> _Supplied entries_:

= = = = =

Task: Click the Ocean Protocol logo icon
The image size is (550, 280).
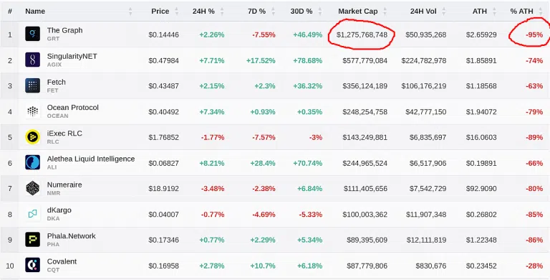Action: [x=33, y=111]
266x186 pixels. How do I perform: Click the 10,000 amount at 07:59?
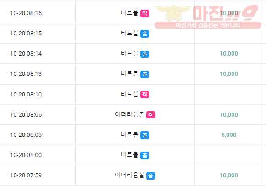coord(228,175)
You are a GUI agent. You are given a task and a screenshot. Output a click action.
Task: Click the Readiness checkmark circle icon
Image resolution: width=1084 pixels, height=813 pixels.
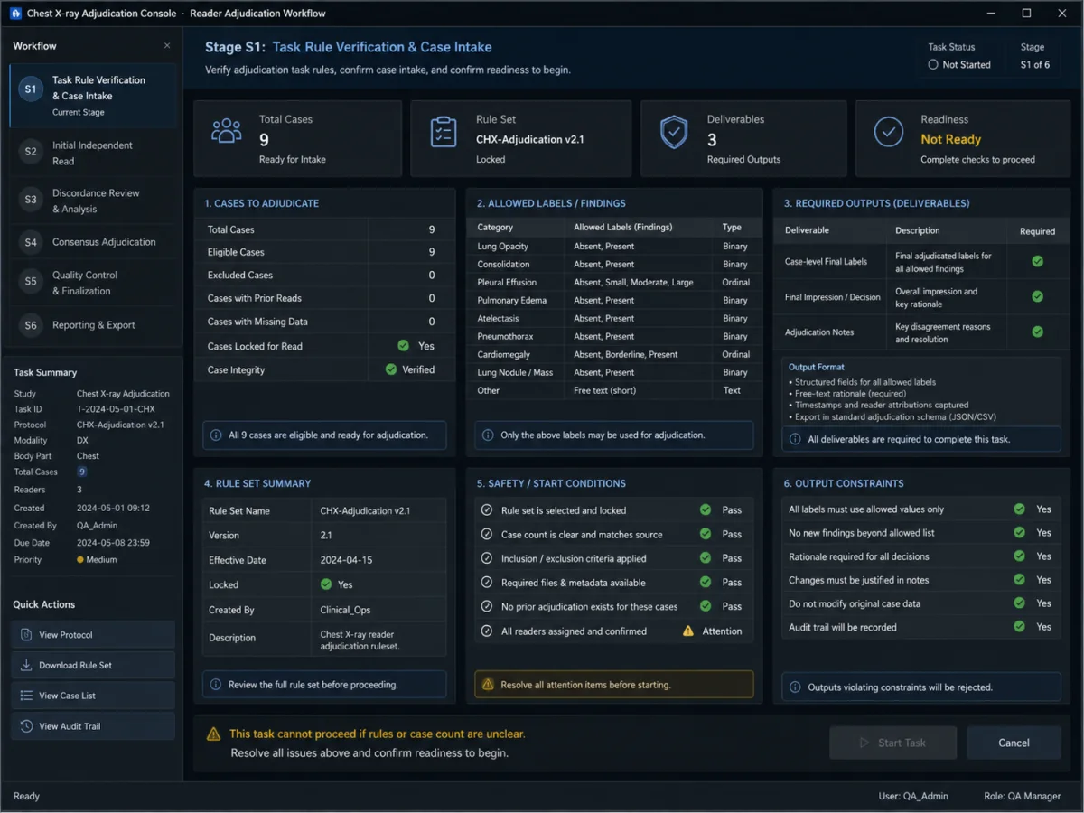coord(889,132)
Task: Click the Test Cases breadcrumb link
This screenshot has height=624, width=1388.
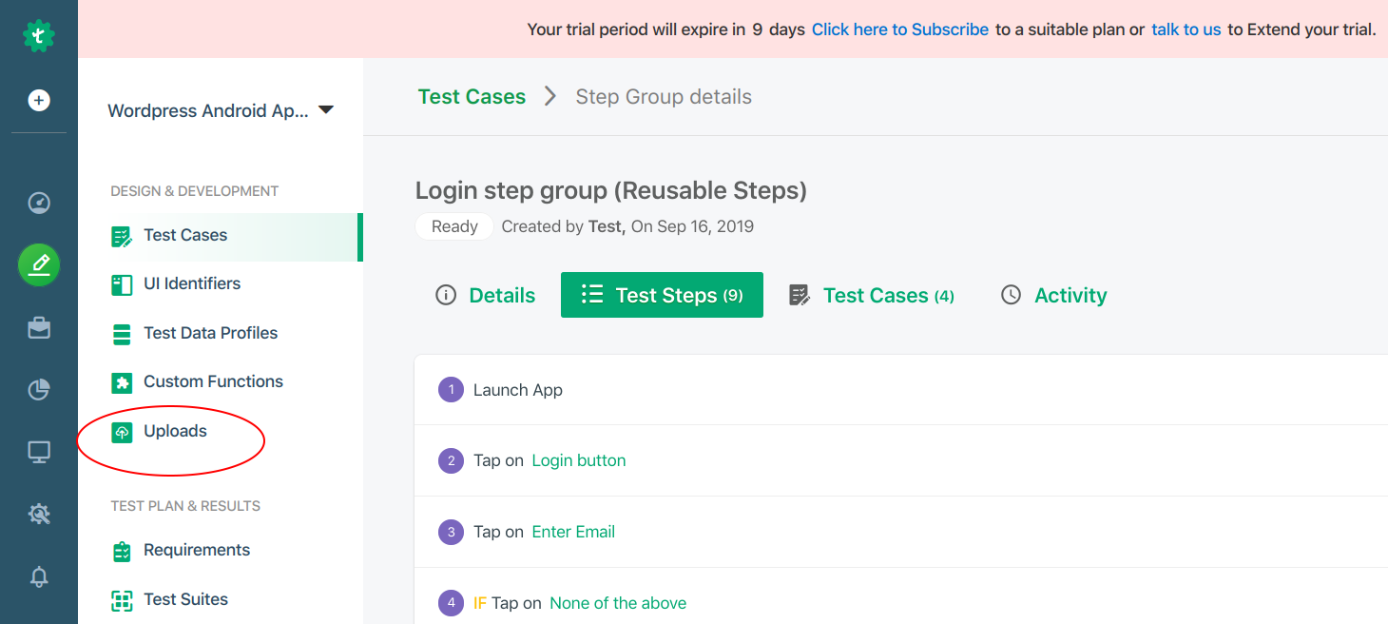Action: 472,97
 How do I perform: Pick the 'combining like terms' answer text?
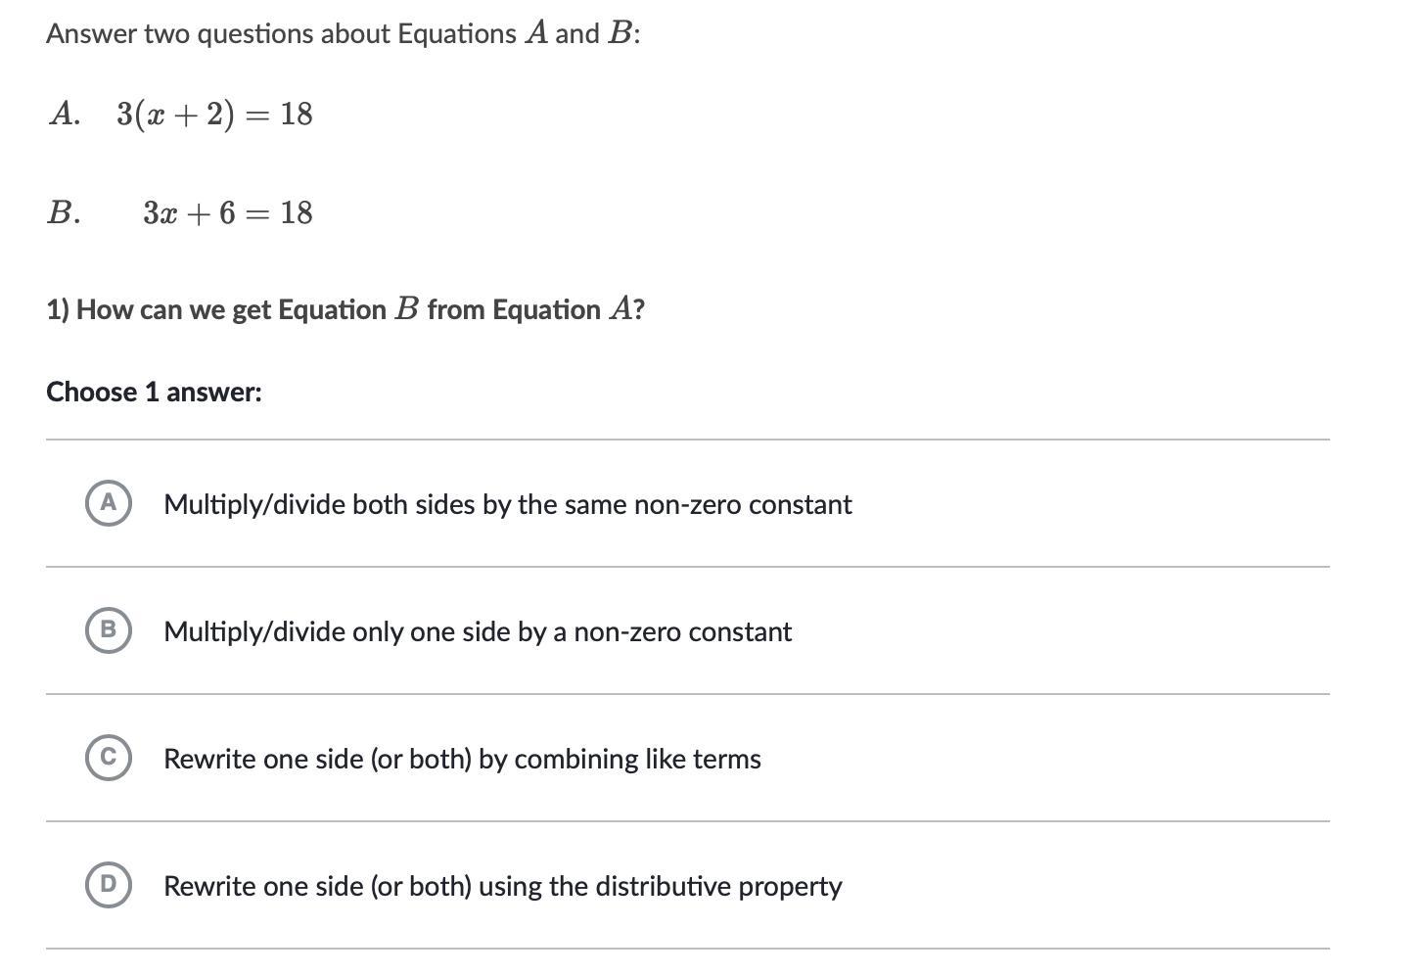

= = = = =

> _What you have to do_: Return exactly the lines running from the line with "266x186 pixels. How" through the final line of the listing. Leave the pictures out.

> _Solved problem_:
266x186 pixels. How do I perform: Click the 10,000 amount at 07:59?
coord(228,175)
You are a GUI agent. You are given a task and a screenshot. Output a click action.
Task: Click the Readiness checkmark circle icon
Image resolution: width=1084 pixels, height=813 pixels.
coord(889,132)
Task: Click the Test Cases breadcrumb link
This screenshot has height=624, width=1388.
Action: 472,97
 How do I perform: Pick the 'combining like terms' answer text?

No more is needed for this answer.